• U.S.

Press: Fly Out of Ointment

2 minute read
TIME

To the journalistic fraternity of Sigma Delta Chi meeting last week in Chicago, its honorary president, Editor Marlen Edwin Pew of Editor & Publisher, spoke on “Editorial Criticism as a Constructive Influence in Public Affairs.” After deploring the censorships of Mussolini, Stalin and Hitler, Editor Pew told of a recent visit to the White House by a group of U. S. newsmen. Said Editor Pew: “I heard the President say that he was dumbfounded by the almost unanimous support given to his program by the American Press. . . . He said, ‘But there is a fly in the ointment,gentlemen. Where is your criticism? You know the Government can make mistakes and this undertaking is too vast a program for any one man or set of men to be sure of. We are certain to make blunders. I rely on you newspapermen to check us. . . . There is no kindness in flattering a wrong cause. I want your criticism as well as your support. It is the best kind of backing and the only request I make is that you be prompt about it. ” With almost embarrassing promptness, Editor Pew’s speech was followed by an uproar in Washington which answered the President’s question. Regular attendants at General Johnson’s NRA press conferences have been the editors of two of Washington’s “confidential news letters” Willard Monroe Kiplinger whose Washington Letter is circulated privately to business executives, and James True, who gets out a similar bulletin called Industrial Control Reports.

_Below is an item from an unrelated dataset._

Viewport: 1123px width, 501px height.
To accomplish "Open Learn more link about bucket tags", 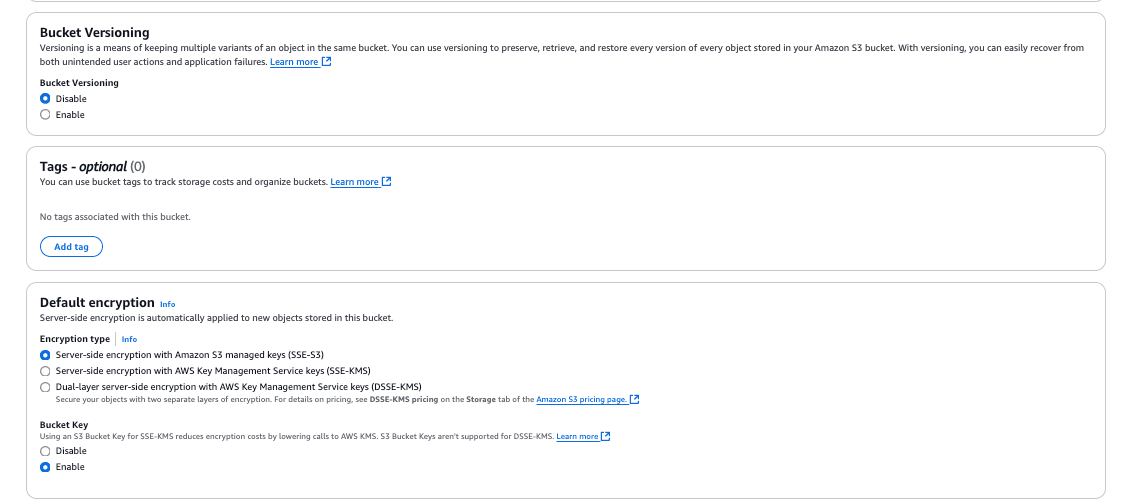I will click(x=354, y=182).
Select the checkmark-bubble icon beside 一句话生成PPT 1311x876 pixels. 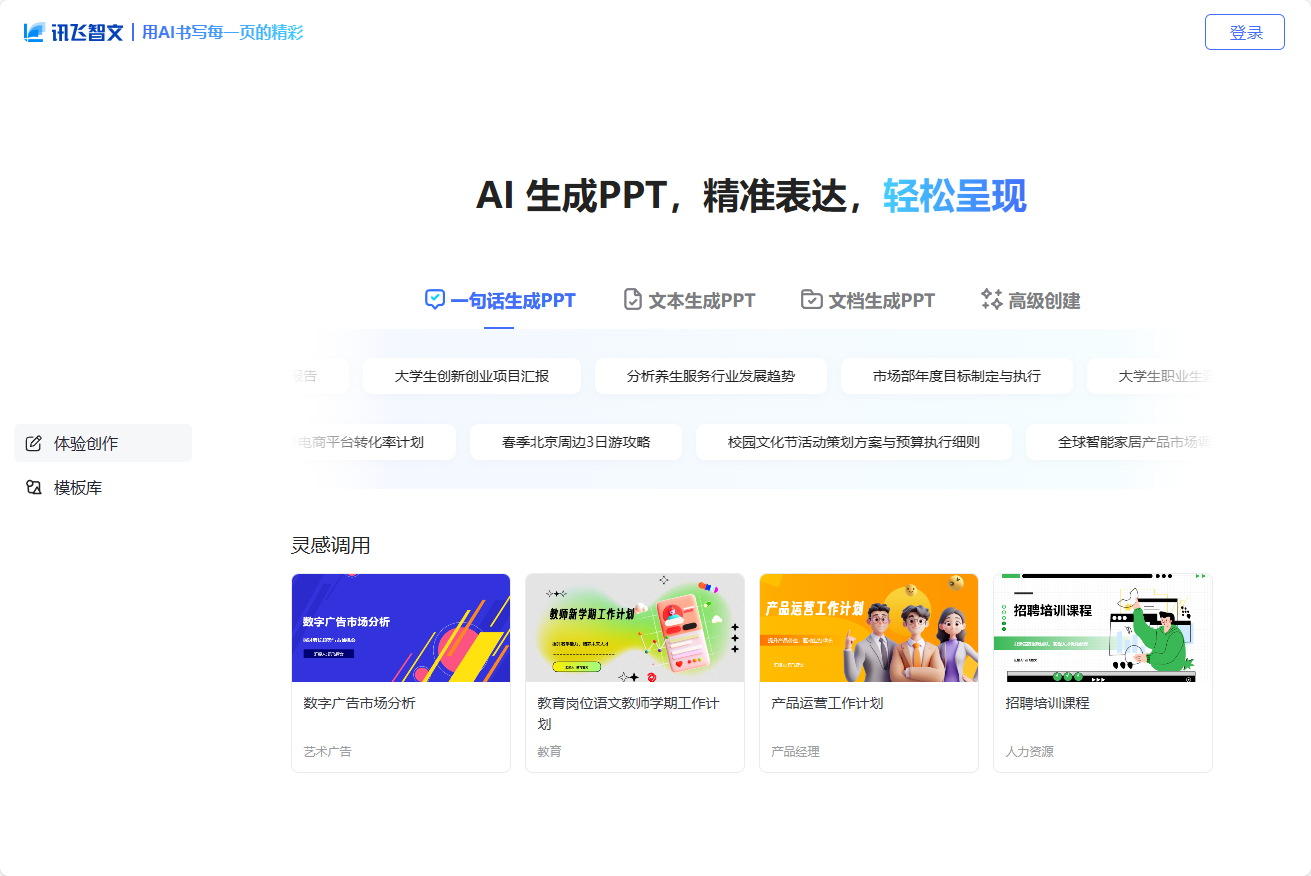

Last week it became known that both Kiplinger and True had been in difficulties with General Johnson. Editor Kiplinger filled a page of his Industrial Control Postscript—a supplement to his regular letter—with a discussion of the “News Situation within NRA,” revealed that General Johnson had censured his letters for being inaccurate, critical, conjectural. Editor True, whose criticism of NRA has been even more lively, made public a letter he had received from General Johnson which said: “Your last Industrial Control Report is full of misinformation and sabotage . . . statements without foundation … in one case distinctly libelous. … In view oi this fact you will not be welcomed at any more press conferences.”

In his reply, Editor True asked for instances of his inaccuracy, called barring newsmen from conferences “an effective censorship,” promised to be at General Johnson’s next conference anyway.